Por vezes, porém, lá chega a hora em que os meus silenciosos mas queridos detratores acabam por se render à efetiva utilidade do apetrecho que, até então, não passava de objeto puramente exótico.

Aconteceu isso, por exemplo, quando adquiri uma traquitana para segar plantas aromáticas, tais como salsa ou coentros, dita cuja consistente em uma espécie de tesoura com várias lâminas, a qual, se usada adequadamente, em poucos e fáceis golpes corta em miríades de bocadinhos toda a folhagem da apaladante ervinha.
A primeira vez que a usei perante os meus descrentes críticos, renderam-se eles à eficácia do instrumento, se bem que não, como deveria ser, em constritos pedidos de perdão, mas sim apenas mediante novos, mas bem evidentes sorrisos, não tanto de arrependimento mas sim, dificilmente estou enganado, de alguma inveja por tão rara e ocasional previsão de utilidade saída de um cérebro que, considerando o reduzido diâmetro do meu crânio (56 é a minha medida de chapéu), dificilmente deixaria adivinhar semelhante capacidade.

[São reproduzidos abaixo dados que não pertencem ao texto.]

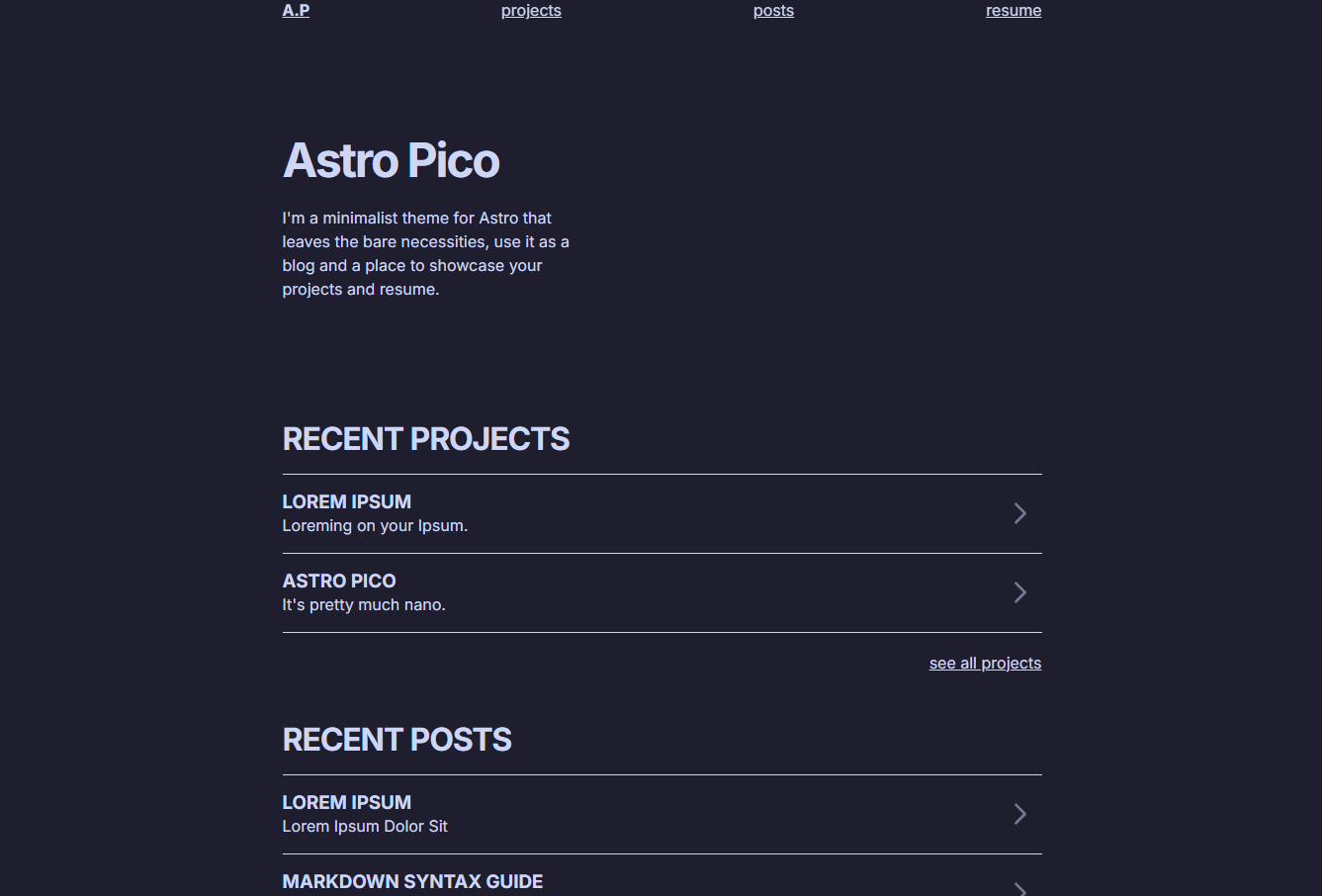Click the 'Loreming on your Ipsum.' description
The height and width of the screenshot is (896, 1322).
375,526
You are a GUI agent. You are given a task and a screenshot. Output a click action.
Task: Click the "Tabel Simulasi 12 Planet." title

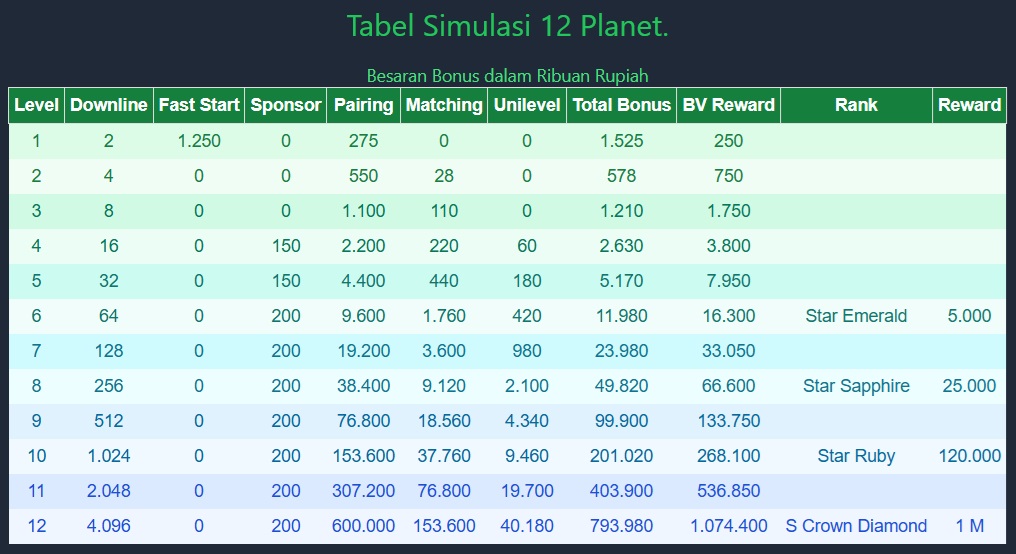pos(507,26)
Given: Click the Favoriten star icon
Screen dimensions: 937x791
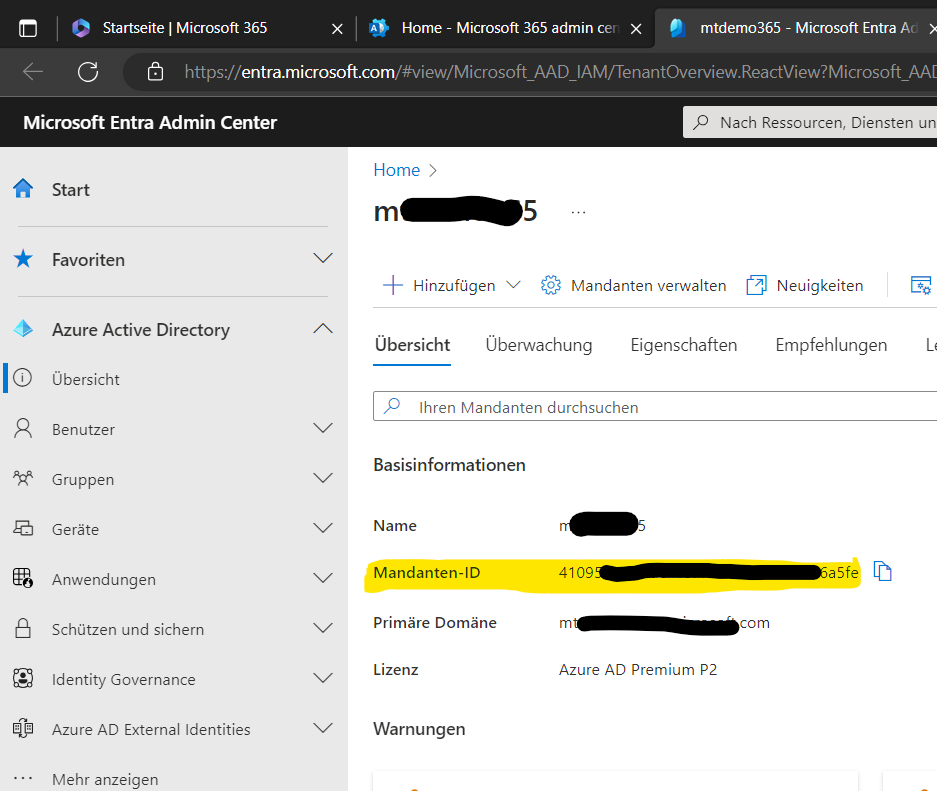Looking at the screenshot, I should pyautogui.click(x=23, y=259).
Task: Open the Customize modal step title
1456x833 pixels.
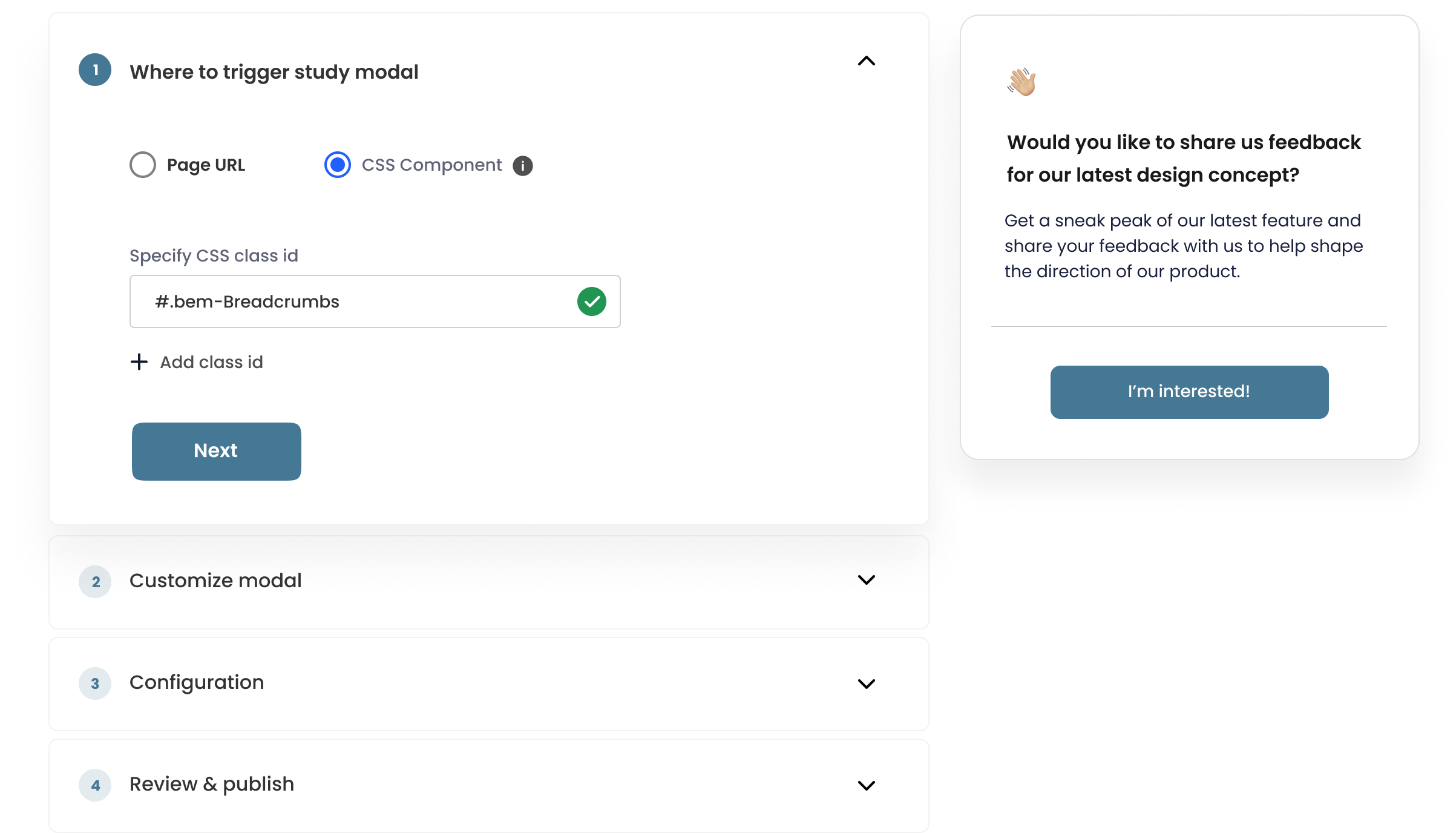Action: pyautogui.click(x=215, y=581)
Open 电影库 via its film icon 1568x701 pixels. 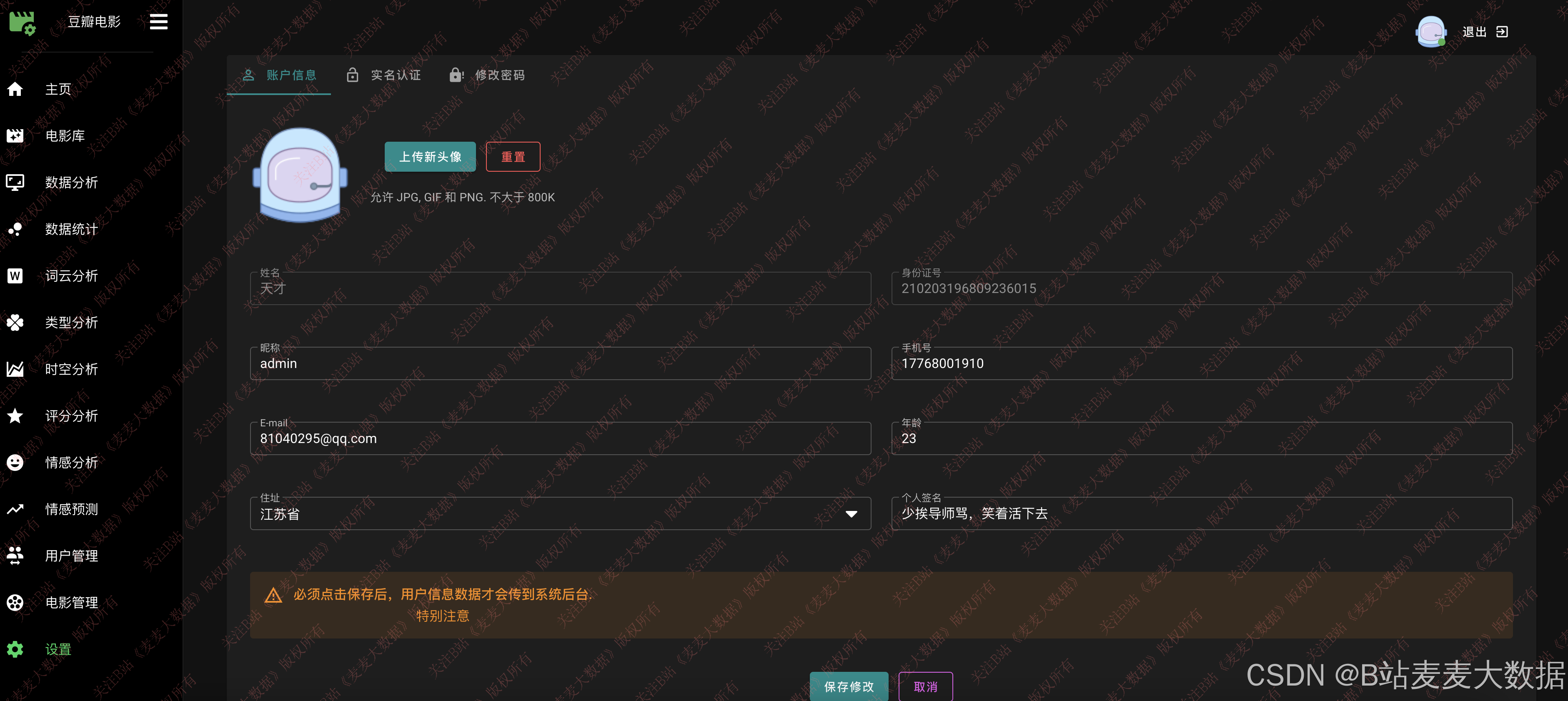(x=15, y=136)
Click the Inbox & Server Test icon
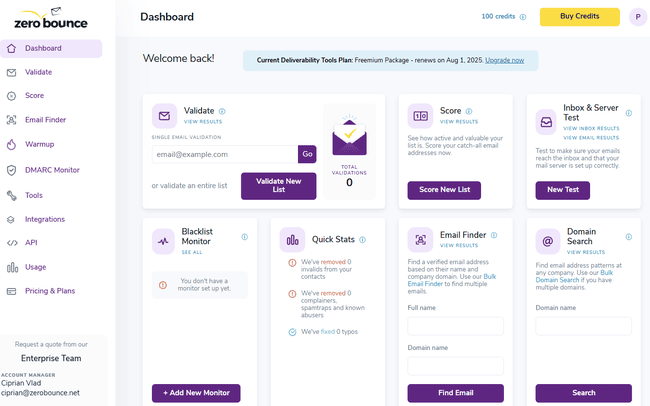The image size is (650, 406). point(547,122)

A tal espécie de tesoura faz-me lembrar um instrumento idêntico a que a minha avó dava uso; com um cabo como de alicate, na parte da frente tinha, não apenas duas pontas achatadas, mas sim seis, três de cada lado, de secção quadrada, as quais, ao acionar-se o cabo, cruzavam entre si. E para que servia a coisa? Não é explicação que possa dar-se em duas palavras.
Na casa em que fui criado, a certa altura, avô, avó e tias aí residentes, tudo usava dentadura postiça.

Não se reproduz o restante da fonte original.